The deadline for comments on the standard was Oct. 5. An earlier deadline, Sept. 4, marked the last time stakeholders could submit new data for consideration. As the Oct. 5 deadline drew near, OSHA officials weren’t expecting any new issues to surface. "The basic issues are already out on the table," says Edens.
Most of the dispute has centered around whether or not a legitimate need exists for more federal regulations, and if most facilities are already abiding by recommendations issued by the Centers for Disease Control and Prevention. Unions, by and large, would like to see more regulations; groups representing health care professionals and health care facilities tend to be divided.
Unions, for example, would like the new standard to cover some groups more broadly than what’s currently proposed. In the case of social workers and law-enforcement officers, the proposal extends not to every setting possible but only to situations where someone must enter a setting where there is already a known or suspected TB case, Edens says.
Departure from other OSHA standards
The new standard departs from traditional OSHA standards in the way it explicitly names a variety of workplaces, she explains. "This is different from the tack we took with the bloodborne pathogens standard. Typically, we don’t [list settings] with our substance-specific regulations. For example, we say occupational exposure to cadmium,’ not cadmium smelters and cadmium batteries,’ and so forth." With TB, OSHA made an exception, because so many settings involved seem to pose an especially high risk to workers, she says. "We tried to pick settings where [risk for TB exposure] is higher than in the general population," she says.
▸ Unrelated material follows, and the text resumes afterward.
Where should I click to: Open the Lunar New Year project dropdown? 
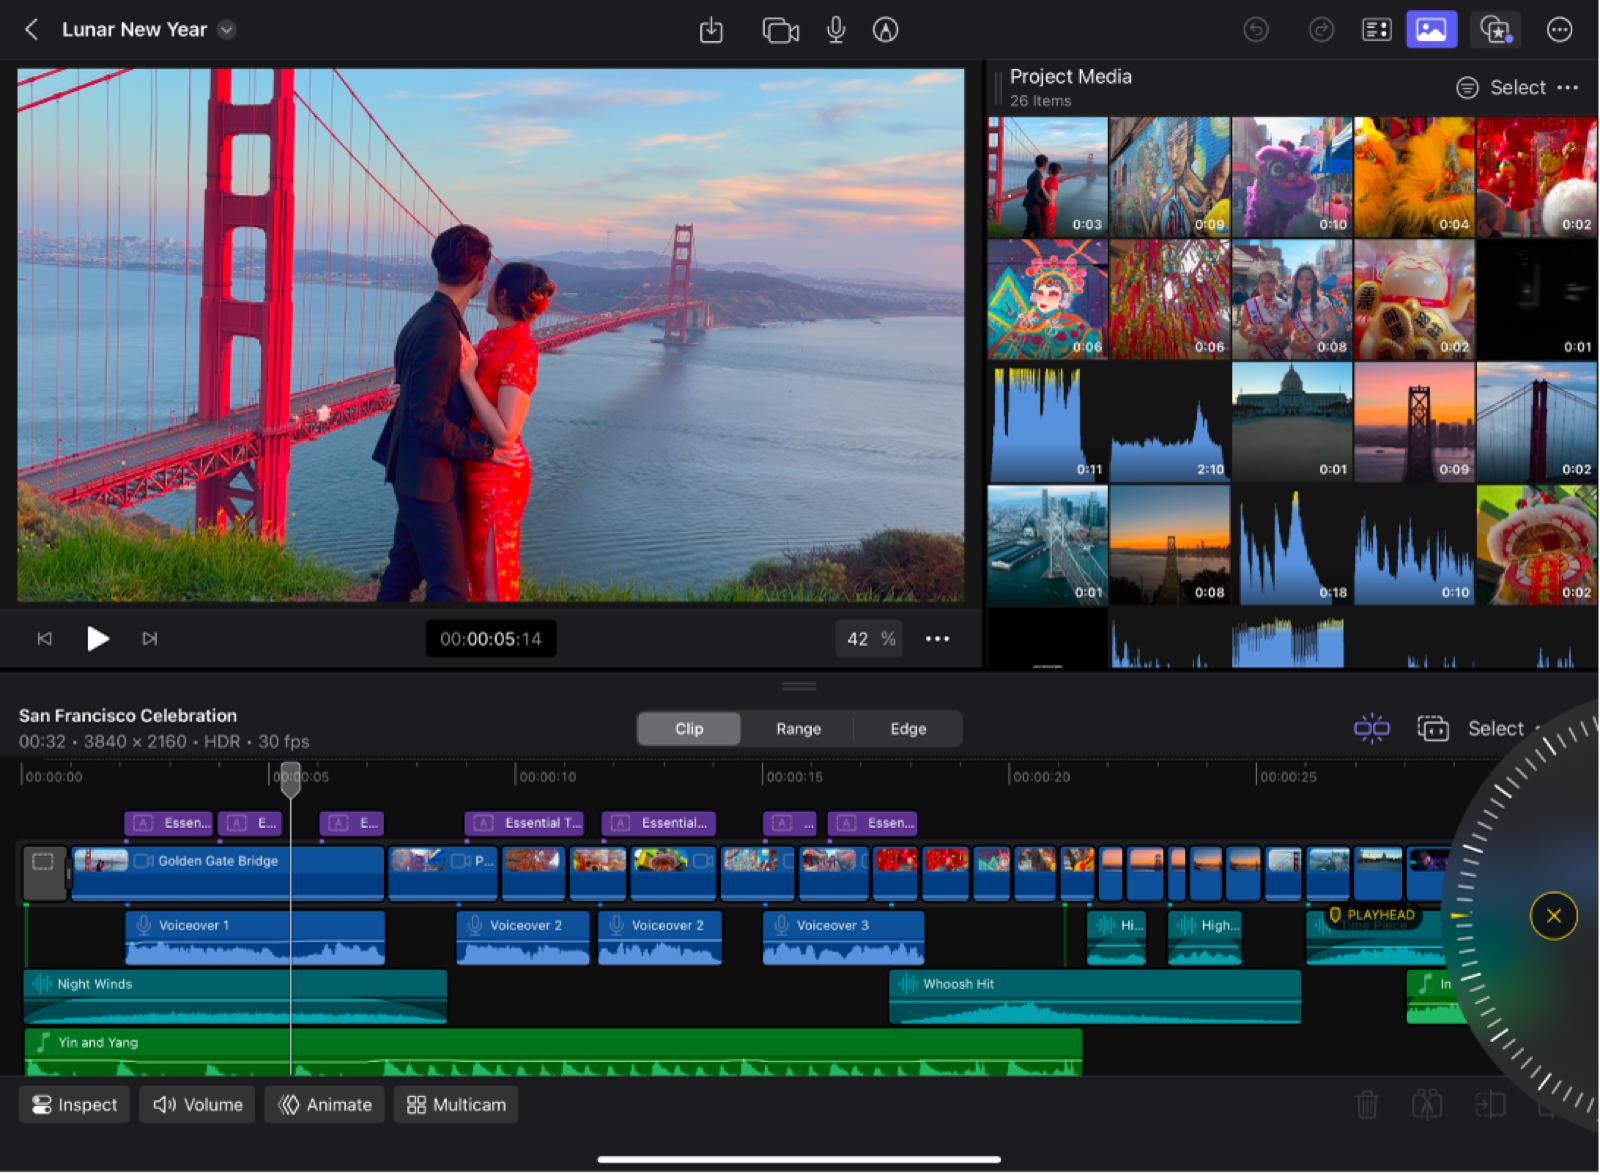pos(226,30)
Along with shelters, settings include drug-abuse treatment centers and home health care agencies. The proposal to include drug-treatment centers has evoked little protest, perhaps because unlike many shelters, most drug-treatment centers already maintain close ties to the health care establishment, Edens says.
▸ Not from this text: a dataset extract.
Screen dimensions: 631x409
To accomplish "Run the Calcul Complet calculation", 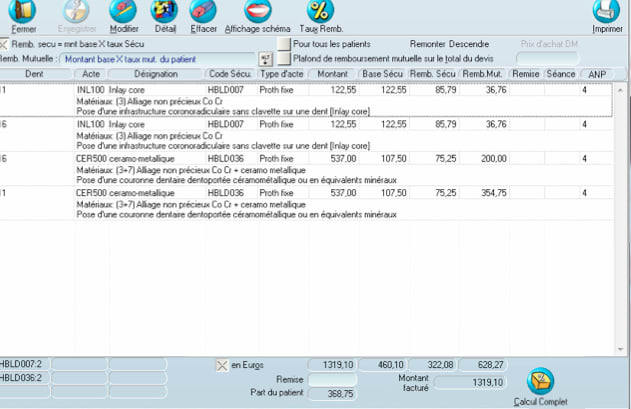I will click(539, 383).
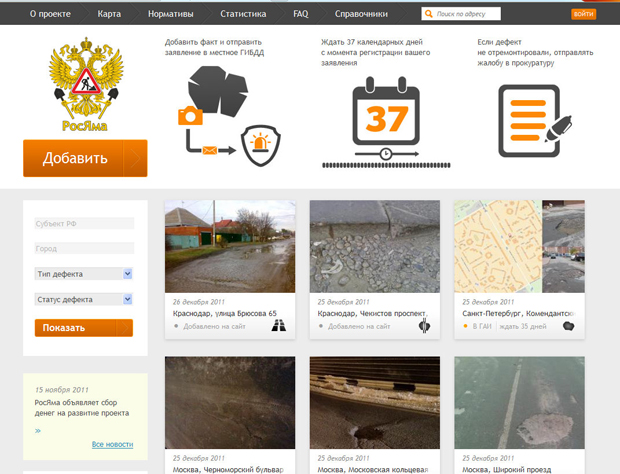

Bringing the home health care industry under the TB standard poses another set of problems, industry advocates say. Most of the nation’s approximately 12,000 home health care agencies are already under the gun thanks to a new interim system of payments which effectively curtails the number of patient visits for which an agency can collect reimbursement, says Mara Benner, a spokeswoman for Home Health Services and Staffing Associations, an Alexandria, VA-based advocacy group that represents 2,000 agencies across the nation. With many agencies already financially stressed, the prospect of shouldering more demands is evoking protests.
"We don’t normally see TB cases anyway," she adds. "They’ve already been treated by the time they reach us, and they’re no longer infectious." But the extra paperwork it will take to document baseline and periodic skin testing will seem onerous, says Benner.
More troubling is a stipulation requiring home care agencies to pay employees who contract TB on the job up to 18 months’ salary and benefits. "That’s really a concern for us," Benner says. "We’ll work with OSHA on the rest of it, as long as the requirements aren’t so dramatic."
Yet most employees won’t need more than a few weeks’ therapy before they’re noninfectious and can come back to work, says Edens. "It’s an incentive for employees to report possible symptoms instead of walking around sick, scared they’ll lose pay," she says. "Plus, workers’ compensation doesn’t necessarily cover full pay."
Other home care providers have bridled at the requirement that employees wear their respirators when entering the home of a suspect or known TB case. "Employers say since they’re not there, they can’t ensure that," says Edens. "But we say they can ensure other rules are enforced, so they must have some way to monitor their employees."